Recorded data
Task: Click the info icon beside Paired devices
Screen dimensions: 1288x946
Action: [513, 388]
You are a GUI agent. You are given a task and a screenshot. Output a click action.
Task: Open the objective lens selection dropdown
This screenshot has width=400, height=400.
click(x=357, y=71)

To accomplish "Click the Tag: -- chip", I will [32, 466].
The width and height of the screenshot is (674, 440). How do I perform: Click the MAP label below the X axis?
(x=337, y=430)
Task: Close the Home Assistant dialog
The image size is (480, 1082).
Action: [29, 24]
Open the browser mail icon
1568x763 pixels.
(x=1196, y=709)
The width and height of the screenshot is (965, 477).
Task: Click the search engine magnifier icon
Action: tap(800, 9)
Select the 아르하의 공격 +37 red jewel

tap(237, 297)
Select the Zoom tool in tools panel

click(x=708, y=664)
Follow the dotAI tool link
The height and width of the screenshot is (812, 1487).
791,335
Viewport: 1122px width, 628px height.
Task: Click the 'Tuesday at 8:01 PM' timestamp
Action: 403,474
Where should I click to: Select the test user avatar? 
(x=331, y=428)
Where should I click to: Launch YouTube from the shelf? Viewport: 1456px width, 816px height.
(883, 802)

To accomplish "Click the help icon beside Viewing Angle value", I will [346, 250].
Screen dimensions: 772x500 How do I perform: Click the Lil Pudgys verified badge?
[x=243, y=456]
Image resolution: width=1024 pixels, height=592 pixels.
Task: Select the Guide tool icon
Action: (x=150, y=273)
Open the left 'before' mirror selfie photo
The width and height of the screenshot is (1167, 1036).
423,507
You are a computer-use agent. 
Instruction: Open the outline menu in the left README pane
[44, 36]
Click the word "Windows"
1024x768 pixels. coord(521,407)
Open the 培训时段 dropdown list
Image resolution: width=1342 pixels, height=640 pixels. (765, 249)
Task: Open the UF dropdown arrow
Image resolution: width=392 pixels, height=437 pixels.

## What is being asked:
Could you copy every record above exactly as written?

## Task output:
Task: Click the info icon beside Paired devices
Screen dimensions: 1288x946
Action: [513, 388]
You are a GUI agent. You are given a task and a screenshot. Output a click action.
Task: Open the objective lens selection dropdown
This screenshot has width=400, height=400.
click(x=357, y=71)

To accomplish "Click the Tag: -- chip", I will [32, 466].
The width and height of the screenshot is (674, 440). How do I perform: Click the MAP label below the X axis?
(x=337, y=430)
Task: Close the Home Assistant dialog
The image size is (480, 1082).
Action: [29, 24]
Open the browser mail icon
1568x763 pixels.
(x=1196, y=709)
The width and height of the screenshot is (965, 477).
Task: Click the search engine magnifier icon
Action: tap(800, 9)
Select the 아르하의 공격 +37 red jewel

tap(237, 297)
Select the Zoom tool in tools panel

click(x=708, y=664)
Follow the dotAI tool link
The height and width of the screenshot is (812, 1487).
791,335
Viewport: 1122px width, 628px height.
Task: Click the 'Tuesday at 8:01 PM' timestamp
Action: 403,474
Where should I click to: Select the test user avatar? 
(x=331, y=428)
Where should I click to: Launch YouTube from the shelf? Viewport: 1456px width, 816px height.
(883, 802)

To accomplish "Click the help icon beside Viewing Angle value", I will [346, 250].
Screen dimensions: 772x500 How do I perform: Click the Lil Pudgys verified badge?
[x=243, y=456]
Image resolution: width=1024 pixels, height=592 pixels.
Task: Select the Guide tool icon
Action: (x=150, y=273)
Open the left 'before' mirror selfie photo
The width and height of the screenshot is (1167, 1036).
423,507
You are a computer-use agent. 
Instruction: Open the outline menu in the left README pane
[44, 36]
Click the word "Windows"
1024x768 pixels. coord(521,407)
Open the 培训时段 dropdown list
Image resolution: width=1342 pixels, height=640 pixels. (765, 249)
Task: Open the UF dropdown arrow
Image resolution: width=392 pixels, height=437 pixels.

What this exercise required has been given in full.